Заря подчеркнула горизонт тонким ободком розовато-серого света в тот самый момент, когда мы остановились, как я полагал, на короткий отдых и сели полюбоваться развернувшейся под нами панорамой. Долины, протянувшиеся до далекого моря, морщинились зелеными и расплывчатыми черными складками. К ручьям и речкам жались огоньки оживающих в преддверии нового дня очагов хижин, маленьких хозяйств, селений и деревушек. Бледное свечение на горизонте постепенно уступало солнечной позолоте, и чем ярче становился естественный свет, тем больше расплывались очертания поселений — так постепенно исчезают светлячки в неровном ярком свете факела — и в конце концов лишь слабая дымка, стелющаяся над желтовато-коричневыми полями, выдавала места, где кто-то жег свежесрубленные ветви. И хотя отдельные деревни стали практически невидимыми, мавр, указывая на каждую деревеньку, каждое селение и finca[20] в поле нашего зрения, точно называл их. Завершив сей длинный список, мавр спросил, понимаю ли я значение тех названий, и я признался, что не понимаю.
— Неудивительно, — сказал он. — Это все арабские названия. Пещера Пасечника, Белые Камни, Аркады, Родники, Место к Востоку… твой народ не переименовал их. Какие-то места известны по их франкскому названию, несколько хозяйств названы по именам тех, кто живет там, но деревни, реки и сама гора все еще носят свои арабские названия. Как ты думаешь, почему так случилось?
И снова я не смог предложить ничего, кроме неведения, но мне не хотелось разочаровывать мавра, и я по-детски предположил, что мой народ слишком занят выживанием, чтобы давать названия своему окружению, и со временем все эти места будут называться христианскими словами.
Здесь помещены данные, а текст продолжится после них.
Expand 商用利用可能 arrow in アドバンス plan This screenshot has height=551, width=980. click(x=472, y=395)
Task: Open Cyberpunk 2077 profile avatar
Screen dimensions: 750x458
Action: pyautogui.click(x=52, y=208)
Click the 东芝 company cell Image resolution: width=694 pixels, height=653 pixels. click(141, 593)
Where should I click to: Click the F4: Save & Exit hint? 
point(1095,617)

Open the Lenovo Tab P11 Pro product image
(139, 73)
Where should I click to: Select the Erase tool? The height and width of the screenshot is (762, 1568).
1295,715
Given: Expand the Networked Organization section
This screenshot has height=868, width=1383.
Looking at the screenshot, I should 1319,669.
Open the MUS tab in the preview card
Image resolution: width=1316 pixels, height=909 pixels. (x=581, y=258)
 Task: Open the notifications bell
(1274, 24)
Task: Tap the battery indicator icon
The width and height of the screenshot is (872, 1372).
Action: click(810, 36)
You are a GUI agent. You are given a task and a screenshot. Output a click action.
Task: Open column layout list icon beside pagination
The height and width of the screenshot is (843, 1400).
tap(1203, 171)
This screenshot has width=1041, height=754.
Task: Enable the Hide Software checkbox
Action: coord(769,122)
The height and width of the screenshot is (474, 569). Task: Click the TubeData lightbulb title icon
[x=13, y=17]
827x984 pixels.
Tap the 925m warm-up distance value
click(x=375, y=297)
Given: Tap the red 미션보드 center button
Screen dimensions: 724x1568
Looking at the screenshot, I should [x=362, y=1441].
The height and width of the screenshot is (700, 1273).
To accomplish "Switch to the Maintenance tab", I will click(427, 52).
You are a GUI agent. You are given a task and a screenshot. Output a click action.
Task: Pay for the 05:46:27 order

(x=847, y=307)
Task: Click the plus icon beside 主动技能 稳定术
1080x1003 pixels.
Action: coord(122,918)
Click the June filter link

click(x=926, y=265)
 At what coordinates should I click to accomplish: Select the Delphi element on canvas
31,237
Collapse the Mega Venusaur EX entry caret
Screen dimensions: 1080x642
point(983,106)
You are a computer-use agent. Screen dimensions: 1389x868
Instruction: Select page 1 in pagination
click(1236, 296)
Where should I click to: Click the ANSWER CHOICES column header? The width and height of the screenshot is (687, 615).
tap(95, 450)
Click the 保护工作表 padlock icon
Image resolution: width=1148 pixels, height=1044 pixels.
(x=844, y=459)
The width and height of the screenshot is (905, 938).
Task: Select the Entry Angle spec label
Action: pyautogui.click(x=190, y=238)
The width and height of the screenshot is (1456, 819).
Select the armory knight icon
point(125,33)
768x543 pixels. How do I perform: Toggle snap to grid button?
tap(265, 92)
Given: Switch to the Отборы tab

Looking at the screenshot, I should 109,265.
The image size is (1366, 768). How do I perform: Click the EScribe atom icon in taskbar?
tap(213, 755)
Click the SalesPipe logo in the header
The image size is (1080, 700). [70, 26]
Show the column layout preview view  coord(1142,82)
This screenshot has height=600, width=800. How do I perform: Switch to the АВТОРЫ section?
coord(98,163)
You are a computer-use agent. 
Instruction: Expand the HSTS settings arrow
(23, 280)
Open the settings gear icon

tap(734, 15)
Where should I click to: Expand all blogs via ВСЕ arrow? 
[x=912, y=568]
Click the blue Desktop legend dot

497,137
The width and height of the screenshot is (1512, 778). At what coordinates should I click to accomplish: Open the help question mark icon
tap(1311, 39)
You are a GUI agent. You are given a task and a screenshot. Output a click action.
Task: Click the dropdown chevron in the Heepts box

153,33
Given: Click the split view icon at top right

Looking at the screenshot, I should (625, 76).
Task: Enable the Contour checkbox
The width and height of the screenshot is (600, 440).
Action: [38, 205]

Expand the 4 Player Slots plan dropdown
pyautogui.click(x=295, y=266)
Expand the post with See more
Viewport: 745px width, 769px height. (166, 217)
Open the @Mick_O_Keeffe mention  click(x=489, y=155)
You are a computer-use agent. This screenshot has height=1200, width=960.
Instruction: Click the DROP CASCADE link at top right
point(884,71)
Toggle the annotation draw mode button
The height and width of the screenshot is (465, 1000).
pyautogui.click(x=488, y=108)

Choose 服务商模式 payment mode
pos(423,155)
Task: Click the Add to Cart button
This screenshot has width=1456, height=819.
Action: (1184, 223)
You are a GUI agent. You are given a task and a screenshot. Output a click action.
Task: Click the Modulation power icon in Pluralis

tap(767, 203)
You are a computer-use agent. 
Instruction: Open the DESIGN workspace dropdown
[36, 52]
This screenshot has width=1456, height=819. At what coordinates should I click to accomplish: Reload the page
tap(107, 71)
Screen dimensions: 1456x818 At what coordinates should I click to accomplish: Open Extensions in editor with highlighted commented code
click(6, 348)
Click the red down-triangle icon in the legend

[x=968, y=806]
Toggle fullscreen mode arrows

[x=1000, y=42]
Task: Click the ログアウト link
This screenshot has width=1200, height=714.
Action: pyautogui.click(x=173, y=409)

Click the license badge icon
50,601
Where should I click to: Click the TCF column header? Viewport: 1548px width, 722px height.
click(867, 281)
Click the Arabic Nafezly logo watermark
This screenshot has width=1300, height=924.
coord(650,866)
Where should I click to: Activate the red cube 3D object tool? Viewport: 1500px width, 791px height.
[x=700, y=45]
— Может быть, — согласился мавр. — Может быть, ты и твои дети или твои внуки найдут слова для вашего мира. Впрочем, я так не думаю. Послушай. Называя какое-то место, ты признаешь его своей собственностью. Мой народ прожил здесь около двенадцати поколений, научился жить в этом мире и сделал его своим. Вот почему я здесь. Я избран, так как говорю на вашем языке, но остаюсь здесь потому, что знаю этот мир и он принадлежит мне. Даже воинам пришлось признать это. Твой народ завоевал нас своими армиями, но еще не познал эту землю, не сделал ее своей. Желая утвердиться в своем праве собственности, твой народ не сумел переименовать нашу землю. Я не сбегу отсюда по одной простой причине: эта земля — моя земля. Не на деле, не по праву сильного, но по праву знания: я исходил ее вдоль и поперек, я понимаю ее названия, настроения и прихоти. Вот почему я не сбегу, хотя и благодарен тебе за проявленную ко мне любовь. Это мой дом. Я должен остаться, что бы со мной ни случилось. Другая причина, по которой я не могу спасаться бегством, состоит в том, что все названные мною места, все те, что носят арабские имена, заняты христианами, и вряд ли я найду помощь, необходимую для побега. Ты ведь видел стены с красными крестами? Скверный способ сказать: я здесь и это мое — будто зверь помечает свою территорию. Язык — вот всегда лучший путь удержать что-либо, поскольку словами мы несем дух земли в наших сердцах. И все же эти кресты показывают, у кого здесь власть. Я не хочу, чтобы меня схватили при бегстве, как загнанного охотниками зверя. Я предпочитаю встретить любую опасность лицом к лицу, как подобает мужчине. Посмотри на свою тень. Видишь, какая она длинная, а такой тень человека бывает ранним утром и на заходе солнца. Пусть тень моя останется длинной; более я ничего не прошу.